_Work instruction_
Please turn the rows beginning with the line containing "Image resolution: width=1240" and running through the line containing "coordinates (42, 131)." into a numbered list, leaving out any blank lines. Include only those rows.

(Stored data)
===
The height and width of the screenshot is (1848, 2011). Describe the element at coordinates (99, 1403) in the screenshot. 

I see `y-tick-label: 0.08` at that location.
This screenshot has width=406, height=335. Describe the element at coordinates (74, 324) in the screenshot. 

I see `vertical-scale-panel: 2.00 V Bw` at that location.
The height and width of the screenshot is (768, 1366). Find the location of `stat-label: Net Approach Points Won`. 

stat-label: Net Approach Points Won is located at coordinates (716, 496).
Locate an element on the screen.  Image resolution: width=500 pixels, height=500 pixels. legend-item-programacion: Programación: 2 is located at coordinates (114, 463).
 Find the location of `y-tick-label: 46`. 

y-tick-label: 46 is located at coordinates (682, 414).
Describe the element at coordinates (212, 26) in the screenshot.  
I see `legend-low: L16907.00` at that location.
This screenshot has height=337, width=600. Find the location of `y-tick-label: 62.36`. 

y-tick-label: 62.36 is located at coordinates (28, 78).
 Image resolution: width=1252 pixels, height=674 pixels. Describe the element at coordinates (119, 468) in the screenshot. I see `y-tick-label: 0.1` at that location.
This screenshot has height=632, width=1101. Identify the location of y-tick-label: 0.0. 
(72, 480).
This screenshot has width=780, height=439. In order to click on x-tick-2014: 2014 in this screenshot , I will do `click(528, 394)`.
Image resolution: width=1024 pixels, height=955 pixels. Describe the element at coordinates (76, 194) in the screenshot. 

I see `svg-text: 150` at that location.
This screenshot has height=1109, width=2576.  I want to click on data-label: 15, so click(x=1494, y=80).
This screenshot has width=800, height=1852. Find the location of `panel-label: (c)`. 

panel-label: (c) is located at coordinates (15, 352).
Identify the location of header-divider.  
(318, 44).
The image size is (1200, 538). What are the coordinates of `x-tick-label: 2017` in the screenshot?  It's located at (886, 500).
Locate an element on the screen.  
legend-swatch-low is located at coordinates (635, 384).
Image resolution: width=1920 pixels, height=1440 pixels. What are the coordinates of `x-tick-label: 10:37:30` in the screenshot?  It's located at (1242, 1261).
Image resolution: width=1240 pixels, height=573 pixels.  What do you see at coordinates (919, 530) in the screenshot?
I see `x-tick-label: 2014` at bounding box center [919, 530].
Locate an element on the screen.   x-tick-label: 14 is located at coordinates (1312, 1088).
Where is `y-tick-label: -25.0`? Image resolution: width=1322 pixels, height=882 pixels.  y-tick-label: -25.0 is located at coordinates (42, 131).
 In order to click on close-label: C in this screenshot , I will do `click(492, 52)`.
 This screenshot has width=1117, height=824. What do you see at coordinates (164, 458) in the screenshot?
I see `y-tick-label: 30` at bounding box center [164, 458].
===
_Answer box_
1. Image resolution: width=1240 pixels, height=573 pixels.  What do you see at coordinates (919, 530) in the screenshot?
2. I see `x-tick-label: 2014` at bounding box center [919, 530].
3. Locate an element on the screen.   x-tick-label: 14 is located at coordinates (1312, 1088).
4. Where is `y-tick-label: -25.0`? Image resolution: width=1322 pixels, height=882 pixels.  y-tick-label: -25.0 is located at coordinates (42, 131).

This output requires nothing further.